Start of Data supplied

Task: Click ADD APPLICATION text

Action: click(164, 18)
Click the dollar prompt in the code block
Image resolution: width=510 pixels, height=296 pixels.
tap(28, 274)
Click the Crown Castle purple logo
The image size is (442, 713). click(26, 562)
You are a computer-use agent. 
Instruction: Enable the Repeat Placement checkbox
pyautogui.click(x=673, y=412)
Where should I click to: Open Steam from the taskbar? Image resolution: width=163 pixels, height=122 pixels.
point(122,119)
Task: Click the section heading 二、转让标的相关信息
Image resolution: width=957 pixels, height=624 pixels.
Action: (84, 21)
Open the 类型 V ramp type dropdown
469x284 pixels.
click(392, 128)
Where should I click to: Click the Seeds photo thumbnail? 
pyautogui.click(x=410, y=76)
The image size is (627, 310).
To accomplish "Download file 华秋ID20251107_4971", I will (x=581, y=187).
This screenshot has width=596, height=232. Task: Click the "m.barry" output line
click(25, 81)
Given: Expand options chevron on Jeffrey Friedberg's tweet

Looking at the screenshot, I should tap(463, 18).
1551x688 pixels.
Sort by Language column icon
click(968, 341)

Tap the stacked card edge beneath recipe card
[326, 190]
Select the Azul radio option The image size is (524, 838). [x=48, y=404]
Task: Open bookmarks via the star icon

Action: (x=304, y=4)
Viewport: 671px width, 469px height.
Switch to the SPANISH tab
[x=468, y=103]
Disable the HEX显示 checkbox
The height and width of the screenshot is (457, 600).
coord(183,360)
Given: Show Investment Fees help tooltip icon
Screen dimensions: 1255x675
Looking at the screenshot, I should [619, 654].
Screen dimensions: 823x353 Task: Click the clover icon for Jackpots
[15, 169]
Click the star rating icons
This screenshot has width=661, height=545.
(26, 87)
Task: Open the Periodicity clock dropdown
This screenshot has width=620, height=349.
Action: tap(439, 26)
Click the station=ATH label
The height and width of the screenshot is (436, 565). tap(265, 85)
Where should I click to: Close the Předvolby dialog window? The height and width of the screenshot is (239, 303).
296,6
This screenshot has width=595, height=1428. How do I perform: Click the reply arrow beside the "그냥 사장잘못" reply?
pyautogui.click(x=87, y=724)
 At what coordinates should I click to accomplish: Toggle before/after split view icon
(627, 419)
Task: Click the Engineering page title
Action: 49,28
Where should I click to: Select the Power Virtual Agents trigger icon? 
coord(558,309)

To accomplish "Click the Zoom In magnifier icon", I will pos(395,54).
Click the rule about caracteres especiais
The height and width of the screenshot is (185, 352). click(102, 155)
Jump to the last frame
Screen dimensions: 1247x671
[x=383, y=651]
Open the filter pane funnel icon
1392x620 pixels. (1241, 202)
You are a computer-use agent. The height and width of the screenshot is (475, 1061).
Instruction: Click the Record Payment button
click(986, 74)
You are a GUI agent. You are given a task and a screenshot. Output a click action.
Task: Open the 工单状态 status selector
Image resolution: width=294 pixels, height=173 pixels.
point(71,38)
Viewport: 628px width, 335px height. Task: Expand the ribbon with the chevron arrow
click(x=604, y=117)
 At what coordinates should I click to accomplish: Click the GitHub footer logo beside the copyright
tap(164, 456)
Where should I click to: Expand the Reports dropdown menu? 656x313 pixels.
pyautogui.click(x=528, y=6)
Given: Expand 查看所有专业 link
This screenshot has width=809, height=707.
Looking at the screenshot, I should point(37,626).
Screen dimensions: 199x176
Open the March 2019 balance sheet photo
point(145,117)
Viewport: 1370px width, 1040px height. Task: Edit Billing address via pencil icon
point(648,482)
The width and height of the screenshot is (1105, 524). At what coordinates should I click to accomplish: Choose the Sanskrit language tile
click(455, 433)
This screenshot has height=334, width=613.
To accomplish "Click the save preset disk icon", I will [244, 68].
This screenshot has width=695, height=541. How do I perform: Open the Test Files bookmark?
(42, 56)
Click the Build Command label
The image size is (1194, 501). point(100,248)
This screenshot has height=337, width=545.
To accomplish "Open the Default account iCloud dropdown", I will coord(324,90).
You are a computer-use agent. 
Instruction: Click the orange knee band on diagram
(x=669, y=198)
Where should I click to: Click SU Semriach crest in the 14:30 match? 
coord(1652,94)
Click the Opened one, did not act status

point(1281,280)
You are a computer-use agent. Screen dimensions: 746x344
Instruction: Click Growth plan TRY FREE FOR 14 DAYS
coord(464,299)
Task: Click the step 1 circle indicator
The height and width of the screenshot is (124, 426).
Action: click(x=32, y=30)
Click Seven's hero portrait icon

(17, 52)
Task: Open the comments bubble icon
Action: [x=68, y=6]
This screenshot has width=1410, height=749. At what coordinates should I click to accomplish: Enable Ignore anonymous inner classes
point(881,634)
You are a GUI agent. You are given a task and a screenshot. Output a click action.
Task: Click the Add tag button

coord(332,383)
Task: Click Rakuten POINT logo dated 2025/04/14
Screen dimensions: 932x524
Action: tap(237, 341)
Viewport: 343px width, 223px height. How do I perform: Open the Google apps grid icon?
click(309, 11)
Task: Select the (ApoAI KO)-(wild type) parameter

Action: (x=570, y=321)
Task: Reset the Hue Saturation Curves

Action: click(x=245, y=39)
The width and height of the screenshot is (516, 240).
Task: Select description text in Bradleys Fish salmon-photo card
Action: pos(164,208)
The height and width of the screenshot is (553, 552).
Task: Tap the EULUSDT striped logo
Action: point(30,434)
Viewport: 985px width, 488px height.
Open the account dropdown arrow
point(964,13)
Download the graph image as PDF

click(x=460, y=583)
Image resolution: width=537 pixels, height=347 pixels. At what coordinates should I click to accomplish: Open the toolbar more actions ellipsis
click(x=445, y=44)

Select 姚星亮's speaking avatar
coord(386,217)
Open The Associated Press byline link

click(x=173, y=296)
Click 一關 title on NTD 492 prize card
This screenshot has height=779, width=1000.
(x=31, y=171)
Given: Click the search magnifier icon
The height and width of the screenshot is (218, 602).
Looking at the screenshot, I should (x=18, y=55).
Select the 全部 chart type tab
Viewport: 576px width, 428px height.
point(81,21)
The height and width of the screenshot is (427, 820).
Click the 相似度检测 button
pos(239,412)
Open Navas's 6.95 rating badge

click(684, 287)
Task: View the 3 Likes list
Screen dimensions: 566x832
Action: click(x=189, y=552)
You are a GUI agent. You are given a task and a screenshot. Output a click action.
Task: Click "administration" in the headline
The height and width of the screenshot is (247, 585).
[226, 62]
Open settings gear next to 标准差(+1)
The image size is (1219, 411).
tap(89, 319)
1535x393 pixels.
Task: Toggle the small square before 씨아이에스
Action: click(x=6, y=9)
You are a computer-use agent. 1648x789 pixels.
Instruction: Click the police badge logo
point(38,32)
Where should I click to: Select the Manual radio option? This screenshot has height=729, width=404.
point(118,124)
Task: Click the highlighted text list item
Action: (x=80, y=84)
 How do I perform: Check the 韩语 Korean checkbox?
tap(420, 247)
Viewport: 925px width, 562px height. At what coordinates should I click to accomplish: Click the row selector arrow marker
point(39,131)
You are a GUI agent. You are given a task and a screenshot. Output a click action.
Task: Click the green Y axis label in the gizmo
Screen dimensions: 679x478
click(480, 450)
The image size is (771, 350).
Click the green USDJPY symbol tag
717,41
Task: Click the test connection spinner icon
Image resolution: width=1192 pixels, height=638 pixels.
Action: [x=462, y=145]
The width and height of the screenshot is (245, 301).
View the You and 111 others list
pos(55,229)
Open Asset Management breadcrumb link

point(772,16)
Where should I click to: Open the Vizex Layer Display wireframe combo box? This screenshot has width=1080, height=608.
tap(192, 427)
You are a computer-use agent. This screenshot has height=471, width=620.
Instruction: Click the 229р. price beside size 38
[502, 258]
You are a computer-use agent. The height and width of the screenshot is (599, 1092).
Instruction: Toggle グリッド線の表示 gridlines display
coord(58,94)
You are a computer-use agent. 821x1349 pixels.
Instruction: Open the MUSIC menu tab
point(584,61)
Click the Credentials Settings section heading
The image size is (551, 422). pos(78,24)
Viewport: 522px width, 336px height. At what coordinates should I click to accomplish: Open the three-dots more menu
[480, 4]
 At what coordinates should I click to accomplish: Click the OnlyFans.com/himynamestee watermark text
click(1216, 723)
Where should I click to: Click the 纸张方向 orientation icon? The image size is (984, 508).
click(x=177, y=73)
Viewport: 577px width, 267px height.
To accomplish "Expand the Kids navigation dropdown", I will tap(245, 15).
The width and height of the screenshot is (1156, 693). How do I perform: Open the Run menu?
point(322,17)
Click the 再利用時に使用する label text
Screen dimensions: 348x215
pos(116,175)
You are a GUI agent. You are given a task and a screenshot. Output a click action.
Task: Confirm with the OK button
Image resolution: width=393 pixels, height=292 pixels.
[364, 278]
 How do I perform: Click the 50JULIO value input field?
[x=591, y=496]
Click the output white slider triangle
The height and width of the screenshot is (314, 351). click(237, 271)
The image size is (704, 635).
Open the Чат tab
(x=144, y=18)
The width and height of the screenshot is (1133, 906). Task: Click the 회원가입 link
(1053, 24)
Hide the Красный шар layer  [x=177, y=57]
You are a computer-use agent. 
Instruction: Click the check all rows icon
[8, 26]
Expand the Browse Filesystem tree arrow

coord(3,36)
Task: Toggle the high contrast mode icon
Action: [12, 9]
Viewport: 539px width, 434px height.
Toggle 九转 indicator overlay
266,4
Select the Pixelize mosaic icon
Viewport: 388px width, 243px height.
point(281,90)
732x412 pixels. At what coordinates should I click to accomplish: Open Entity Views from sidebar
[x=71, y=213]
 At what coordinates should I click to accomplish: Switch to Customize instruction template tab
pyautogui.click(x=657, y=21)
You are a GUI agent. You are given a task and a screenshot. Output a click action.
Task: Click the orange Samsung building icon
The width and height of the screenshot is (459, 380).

End of Data supplied

*Work to complete*.
Each line in the entries above, starting at the line with "Open the March 2019 balance sheet photo" and ending at the line with "Viewport: 985px width, 488px height.", is to be printed exactly, and only those lines.

*Task result*.
Open the March 2019 balance sheet photo
point(145,117)
Viewport: 1370px width, 1040px height. Task: Edit Billing address via pencil icon
point(648,482)
The width and height of the screenshot is (1105, 524). At what coordinates should I click to accomplish: Choose the Sanskrit language tile
click(455, 433)
This screenshot has height=334, width=613.
To accomplish "Click the save preset disk icon", I will [244, 68].
This screenshot has width=695, height=541. How do I perform: Open the Test Files bookmark?
(42, 56)
Click the Build Command label
The image size is (1194, 501). point(100,248)
This screenshot has height=337, width=545.
To accomplish "Open the Default account iCloud dropdown", I will coord(324,90).
You are a computer-use agent. 
Instruction: Click the orange knee band on diagram
(x=669, y=198)
Where should I click to: Click SU Semriach crest in the 14:30 match? 
coord(1652,94)
Click the Opened one, did not act status

point(1281,280)
You are a computer-use agent. Screen dimensions: 746x344
Instruction: Click Growth plan TRY FREE FOR 14 DAYS
coord(464,299)
Task: Click the step 1 circle indicator
The height and width of the screenshot is (124, 426).
Action: click(x=32, y=30)
Click Seven's hero portrait icon

(17, 52)
Task: Open the comments bubble icon
Action: [x=68, y=6]
This screenshot has width=1410, height=749. At what coordinates should I click to accomplish: Enable Ignore anonymous inner classes
point(881,634)
You are a GUI agent. You are given a task and a screenshot. Output a click action.
Task: Click the Add tag button

coord(332,383)
Task: Click Rakuten POINT logo dated 2025/04/14
Screen dimensions: 932x524
Action: tap(237, 341)
Viewport: 343px width, 223px height. How do I perform: Open the Google apps grid icon?
click(309, 11)
Task: Select the (ApoAI KO)-(wild type) parameter

Action: (x=570, y=321)
Task: Reset the Hue Saturation Curves

Action: click(x=245, y=39)
The width and height of the screenshot is (516, 240).
Task: Select description text in Bradleys Fish salmon-photo card
Action: pos(164,208)
The height and width of the screenshot is (553, 552).
Task: Tap the EULUSDT striped logo
Action: point(30,434)
Viewport: 985px width, 488px height.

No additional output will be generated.